What you should do | Copy all of the items below unchanged, except replace every "Where should I click to" with "Where do I click to".

Provided data |
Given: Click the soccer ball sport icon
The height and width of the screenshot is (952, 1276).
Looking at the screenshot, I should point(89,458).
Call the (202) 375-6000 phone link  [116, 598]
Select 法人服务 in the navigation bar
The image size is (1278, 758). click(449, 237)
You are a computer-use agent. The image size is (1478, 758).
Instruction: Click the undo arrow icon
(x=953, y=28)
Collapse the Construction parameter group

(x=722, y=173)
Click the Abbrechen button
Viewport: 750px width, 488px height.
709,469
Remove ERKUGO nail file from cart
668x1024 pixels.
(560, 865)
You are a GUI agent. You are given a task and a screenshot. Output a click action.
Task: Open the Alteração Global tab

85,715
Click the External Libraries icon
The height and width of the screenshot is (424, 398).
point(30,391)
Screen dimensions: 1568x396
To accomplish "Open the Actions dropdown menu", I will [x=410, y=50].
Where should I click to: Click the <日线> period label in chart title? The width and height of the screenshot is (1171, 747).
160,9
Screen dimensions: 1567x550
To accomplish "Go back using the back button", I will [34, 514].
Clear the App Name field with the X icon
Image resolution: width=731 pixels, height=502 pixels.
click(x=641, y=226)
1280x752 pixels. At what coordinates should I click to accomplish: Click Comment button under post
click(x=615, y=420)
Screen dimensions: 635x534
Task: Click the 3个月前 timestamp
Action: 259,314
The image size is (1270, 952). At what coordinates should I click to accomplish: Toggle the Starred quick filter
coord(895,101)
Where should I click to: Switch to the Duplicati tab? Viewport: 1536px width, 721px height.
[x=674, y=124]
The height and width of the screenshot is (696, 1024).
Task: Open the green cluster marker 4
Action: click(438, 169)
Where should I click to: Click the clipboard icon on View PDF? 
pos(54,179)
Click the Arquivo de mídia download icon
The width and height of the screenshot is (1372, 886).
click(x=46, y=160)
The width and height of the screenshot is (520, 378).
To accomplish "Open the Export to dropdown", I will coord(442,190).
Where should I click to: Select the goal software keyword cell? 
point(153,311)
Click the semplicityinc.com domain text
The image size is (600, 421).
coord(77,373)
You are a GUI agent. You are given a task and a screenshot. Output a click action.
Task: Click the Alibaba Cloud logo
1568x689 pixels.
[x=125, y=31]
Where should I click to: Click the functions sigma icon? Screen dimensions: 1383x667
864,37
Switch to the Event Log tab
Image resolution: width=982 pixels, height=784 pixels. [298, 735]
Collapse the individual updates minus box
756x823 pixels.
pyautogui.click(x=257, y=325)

Solved exercise |
Given: Click the soccer ball sport icon
The height and width of the screenshot is (952, 1276).
Looking at the screenshot, I should point(89,458).
Call the (202) 375-6000 phone link  [116, 598]
Select 法人服务 in the navigation bar
The image size is (1278, 758). click(449, 237)
You are a computer-use agent. The image size is (1478, 758).
Instruction: Click the undo arrow icon
(x=953, y=28)
Collapse the Construction parameter group

(x=722, y=173)
Click the Abbrechen button
Viewport: 750px width, 488px height.
709,469
Remove ERKUGO nail file from cart
668x1024 pixels.
(560, 865)
You are a GUI agent. You are given a task and a screenshot. Output a click action.
Task: Open the Alteração Global tab

85,715
Click the External Libraries icon
The height and width of the screenshot is (424, 398).
point(30,391)
Screen dimensions: 1568x396
To accomplish "Open the Actions dropdown menu", I will [x=410, y=50].
Where do I click to: Click the <日线> period label in chart title? The width and height of the screenshot is (1171, 747).
160,9
Screen dimensions: 1567x550
To accomplish "Go back using the back button", I will [34, 514].
Clear the App Name field with the X icon
Image resolution: width=731 pixels, height=502 pixels.
click(x=641, y=226)
1280x752 pixels. At what coordinates should I click to accomplish: Click Comment button under post
click(x=615, y=420)
Screen dimensions: 635x534
Task: Click the 3个月前 timestamp
Action: 259,314
The image size is (1270, 952). At what coordinates should I click to accomplish: Toggle the Starred quick filter
coord(895,101)
Where do I click to: Switch to the Duplicati tab? Viewport: 1536px width, 721px height.
[x=674, y=124]
The height and width of the screenshot is (696, 1024).
Task: Open the green cluster marker 4
Action: click(438, 169)
Where do I click to: Click the clipboard icon on View PDF? 
pos(54,179)
Click the Arquivo de mídia download icon
The width and height of the screenshot is (1372, 886).
click(x=46, y=160)
The width and height of the screenshot is (520, 378).
To accomplish "Open the Export to dropdown", I will coord(442,190).
Where do I click to: Select the goal software keyword cell? 
point(153,311)
Click the semplicityinc.com domain text
The image size is (600, 421).
coord(77,373)
You are a GUI agent. You are given a task and a screenshot. Output a click action.
Task: Click the Alibaba Cloud logo
1568x689 pixels.
[x=125, y=31]
Where do I click to: Click the functions sigma icon? Screen dimensions: 1383x667
864,37
Switch to the Event Log tab
Image resolution: width=982 pixels, height=784 pixels. [298, 735]
Collapse the individual updates minus box
756x823 pixels.
pyautogui.click(x=257, y=325)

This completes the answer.